● Work task:
Each entry must be restated exactly as it appears.

Dataset excerpts:
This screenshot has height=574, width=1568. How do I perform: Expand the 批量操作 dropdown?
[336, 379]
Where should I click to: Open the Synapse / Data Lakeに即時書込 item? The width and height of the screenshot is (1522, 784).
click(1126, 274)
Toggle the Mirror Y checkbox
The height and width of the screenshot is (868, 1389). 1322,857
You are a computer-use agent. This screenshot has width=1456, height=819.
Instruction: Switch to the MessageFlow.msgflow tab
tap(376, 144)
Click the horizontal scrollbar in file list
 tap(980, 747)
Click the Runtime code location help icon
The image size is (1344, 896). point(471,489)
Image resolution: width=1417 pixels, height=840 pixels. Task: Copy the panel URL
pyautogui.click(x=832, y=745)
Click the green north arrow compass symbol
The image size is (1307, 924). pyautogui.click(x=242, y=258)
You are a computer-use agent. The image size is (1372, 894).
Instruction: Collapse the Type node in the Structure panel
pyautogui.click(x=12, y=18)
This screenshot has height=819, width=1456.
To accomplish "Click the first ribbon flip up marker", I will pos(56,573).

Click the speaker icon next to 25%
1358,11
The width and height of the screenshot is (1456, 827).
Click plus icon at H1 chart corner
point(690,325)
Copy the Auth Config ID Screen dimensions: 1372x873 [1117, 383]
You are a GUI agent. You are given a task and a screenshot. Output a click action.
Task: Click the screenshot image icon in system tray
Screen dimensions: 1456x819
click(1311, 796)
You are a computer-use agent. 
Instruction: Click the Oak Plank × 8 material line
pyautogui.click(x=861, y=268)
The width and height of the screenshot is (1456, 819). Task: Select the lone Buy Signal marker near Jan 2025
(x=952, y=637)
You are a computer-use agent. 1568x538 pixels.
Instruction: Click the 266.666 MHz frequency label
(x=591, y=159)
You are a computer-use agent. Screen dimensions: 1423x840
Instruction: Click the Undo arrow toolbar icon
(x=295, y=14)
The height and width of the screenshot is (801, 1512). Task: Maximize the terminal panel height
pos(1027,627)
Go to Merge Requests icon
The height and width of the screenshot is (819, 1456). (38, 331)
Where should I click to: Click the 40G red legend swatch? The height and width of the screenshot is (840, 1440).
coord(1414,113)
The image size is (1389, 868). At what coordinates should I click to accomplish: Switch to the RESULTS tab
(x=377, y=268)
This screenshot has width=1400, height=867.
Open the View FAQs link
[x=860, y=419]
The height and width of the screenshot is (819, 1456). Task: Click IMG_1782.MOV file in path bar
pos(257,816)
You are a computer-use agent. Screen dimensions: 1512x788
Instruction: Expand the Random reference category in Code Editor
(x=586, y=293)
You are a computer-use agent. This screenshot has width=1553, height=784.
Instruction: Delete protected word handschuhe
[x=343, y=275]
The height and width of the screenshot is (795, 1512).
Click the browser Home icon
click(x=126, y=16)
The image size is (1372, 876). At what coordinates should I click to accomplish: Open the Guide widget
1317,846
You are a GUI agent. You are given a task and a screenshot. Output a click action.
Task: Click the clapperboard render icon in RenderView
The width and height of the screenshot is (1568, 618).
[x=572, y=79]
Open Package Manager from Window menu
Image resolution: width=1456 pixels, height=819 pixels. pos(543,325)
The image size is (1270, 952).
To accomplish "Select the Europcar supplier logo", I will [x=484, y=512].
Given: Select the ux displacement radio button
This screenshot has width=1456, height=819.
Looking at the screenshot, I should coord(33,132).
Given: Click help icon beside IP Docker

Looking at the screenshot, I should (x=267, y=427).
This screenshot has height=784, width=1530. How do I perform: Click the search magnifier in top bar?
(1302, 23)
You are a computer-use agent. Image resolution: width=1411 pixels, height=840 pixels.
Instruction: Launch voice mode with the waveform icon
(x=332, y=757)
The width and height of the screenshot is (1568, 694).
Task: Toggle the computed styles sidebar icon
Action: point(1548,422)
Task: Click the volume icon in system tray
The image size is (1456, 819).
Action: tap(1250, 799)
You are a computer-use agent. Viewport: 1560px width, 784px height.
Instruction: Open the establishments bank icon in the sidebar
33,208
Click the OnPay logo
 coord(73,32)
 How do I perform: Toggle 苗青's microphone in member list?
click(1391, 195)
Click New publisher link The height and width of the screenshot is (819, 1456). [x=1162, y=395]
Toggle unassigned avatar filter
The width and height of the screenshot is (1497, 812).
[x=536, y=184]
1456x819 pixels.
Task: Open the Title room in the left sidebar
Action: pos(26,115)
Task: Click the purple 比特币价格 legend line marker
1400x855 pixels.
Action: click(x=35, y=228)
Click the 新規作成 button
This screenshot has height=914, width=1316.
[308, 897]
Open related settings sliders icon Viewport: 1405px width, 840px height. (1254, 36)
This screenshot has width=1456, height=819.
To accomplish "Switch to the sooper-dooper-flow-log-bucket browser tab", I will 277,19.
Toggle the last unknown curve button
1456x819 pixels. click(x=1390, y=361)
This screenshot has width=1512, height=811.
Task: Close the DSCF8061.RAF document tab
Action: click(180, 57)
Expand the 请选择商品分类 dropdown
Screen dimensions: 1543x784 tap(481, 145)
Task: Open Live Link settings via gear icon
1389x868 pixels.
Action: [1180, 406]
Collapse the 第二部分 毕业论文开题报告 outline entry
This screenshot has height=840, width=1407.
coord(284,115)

● Written response:
This screenshot has height=574, width=1568. How do I perform: Expand the 批量操作 dropdown?
[336, 379]
Where should I click to: Open the Synapse / Data Lakeに即時書込 item? The width and height of the screenshot is (1522, 784).
click(1126, 274)
Toggle the Mirror Y checkbox
The height and width of the screenshot is (868, 1389). 1322,857
You are a computer-use agent. This screenshot has width=1456, height=819.
Instruction: Switch to the MessageFlow.msgflow tab
tap(376, 144)
Click the horizontal scrollbar in file list
 tap(980, 747)
Click the Runtime code location help icon
The image size is (1344, 896). point(471,489)
Image resolution: width=1417 pixels, height=840 pixels. Task: Copy the panel URL
pyautogui.click(x=832, y=745)
Click the green north arrow compass symbol
The image size is (1307, 924). pyautogui.click(x=242, y=258)
You are a computer-use agent. The image size is (1372, 894).
Instruction: Collapse the Type node in the Structure panel
pyautogui.click(x=12, y=18)
This screenshot has height=819, width=1456.
To accomplish "Click the first ribbon flip up marker", I will pos(56,573).

Click the speaker icon next to 25%
1358,11
The width and height of the screenshot is (1456, 827).
Click plus icon at H1 chart corner
point(690,325)
Copy the Auth Config ID Screen dimensions: 1372x873 [1117, 383]
You are a GUI agent. You are given a task and a screenshot. Output a click action.
Task: Click the screenshot image icon in system tray
Screen dimensions: 1456x819
click(1311, 796)
You are a computer-use agent. 
Instruction: Click the Oak Plank × 8 material line
pyautogui.click(x=861, y=268)
The width and height of the screenshot is (1456, 819). Task: Select the lone Buy Signal marker near Jan 2025
(x=952, y=637)
You are a computer-use agent. 1568x538 pixels.
Instruction: Click the 266.666 MHz frequency label
(x=591, y=159)
You are a computer-use agent. Screen dimensions: 1423x840
Instruction: Click the Undo arrow toolbar icon
(x=295, y=14)
The height and width of the screenshot is (801, 1512). Task: Maximize the terminal panel height
pos(1027,627)
Go to Merge Requests icon
The height and width of the screenshot is (819, 1456). (38, 331)
Where should I click to: Click the 40G red legend swatch? The height and width of the screenshot is (840, 1440).
coord(1414,113)
The image size is (1389, 868). At what coordinates should I click to accomplish: Switch to the RESULTS tab
(x=377, y=268)
This screenshot has width=1400, height=867.
Open the View FAQs link
[x=860, y=419]
The height and width of the screenshot is (819, 1456). Task: Click IMG_1782.MOV file in path bar
pos(257,816)
You are a computer-use agent. Screen dimensions: 1512x788
Instruction: Expand the Random reference category in Code Editor
(x=586, y=293)
You are a computer-use agent. This screenshot has width=1553, height=784.
Instruction: Delete protected word handschuhe
[x=343, y=275]
The height and width of the screenshot is (795, 1512).
Click the browser Home icon
click(x=126, y=16)
The image size is (1372, 876). At what coordinates should I click to accomplish: Open the Guide widget
1317,846
You are a GUI agent. You are given a task and a screenshot. Output a click action.
Task: Click the clapperboard render icon in RenderView
The width and height of the screenshot is (1568, 618).
[x=572, y=79]
Open Package Manager from Window menu
Image resolution: width=1456 pixels, height=819 pixels. pos(543,325)
The image size is (1270, 952).
To accomplish "Select the Europcar supplier logo", I will [x=484, y=512].
Given: Select the ux displacement radio button
This screenshot has width=1456, height=819.
Looking at the screenshot, I should coord(33,132).
Given: Click help icon beside IP Docker

Looking at the screenshot, I should (x=267, y=427).
This screenshot has height=784, width=1530. How do I perform: Click the search magnifier in top bar?
(1302, 23)
You are a computer-use agent. Image resolution: width=1411 pixels, height=840 pixels.
Instruction: Launch voice mode with the waveform icon
(x=332, y=757)
The width and height of the screenshot is (1568, 694).
Task: Toggle the computed styles sidebar icon
Action: point(1548,422)
Task: Click the volume icon in system tray
The image size is (1456, 819).
Action: tap(1250, 799)
You are a computer-use agent. Viewport: 1560px width, 784px height.
Instruction: Open the establishments bank icon in the sidebar
33,208
Click the OnPay logo
 coord(73,32)
 How do I perform: Toggle 苗青's microphone in member list?
click(1391, 195)
Click New publisher link The height and width of the screenshot is (819, 1456). [x=1162, y=395]
Toggle unassigned avatar filter
The width and height of the screenshot is (1497, 812).
[x=536, y=184]
1456x819 pixels.
Task: Open the Title room in the left sidebar
Action: pos(26,115)
Task: Click the purple 比特币价格 legend line marker
1400x855 pixels.
Action: click(x=35, y=228)
Click the 新規作成 button
This screenshot has height=914, width=1316.
[308, 897]
Open related settings sliders icon Viewport: 1405px width, 840px height. (1254, 36)
This screenshot has width=1456, height=819.
To accomplish "Switch to the sooper-dooper-flow-log-bucket browser tab", I will 277,19.
Toggle the last unknown curve button
1456x819 pixels. click(x=1390, y=361)
This screenshot has width=1512, height=811.
Task: Close the DSCF8061.RAF document tab
Action: click(180, 57)
Expand the 请选择商品分类 dropdown
Screen dimensions: 1543x784 tap(481, 145)
Task: Open Live Link settings via gear icon
1389x868 pixels.
Action: [1180, 406]
Collapse the 第二部分 毕业论文开题报告 outline entry
This screenshot has height=840, width=1407.
coord(284,115)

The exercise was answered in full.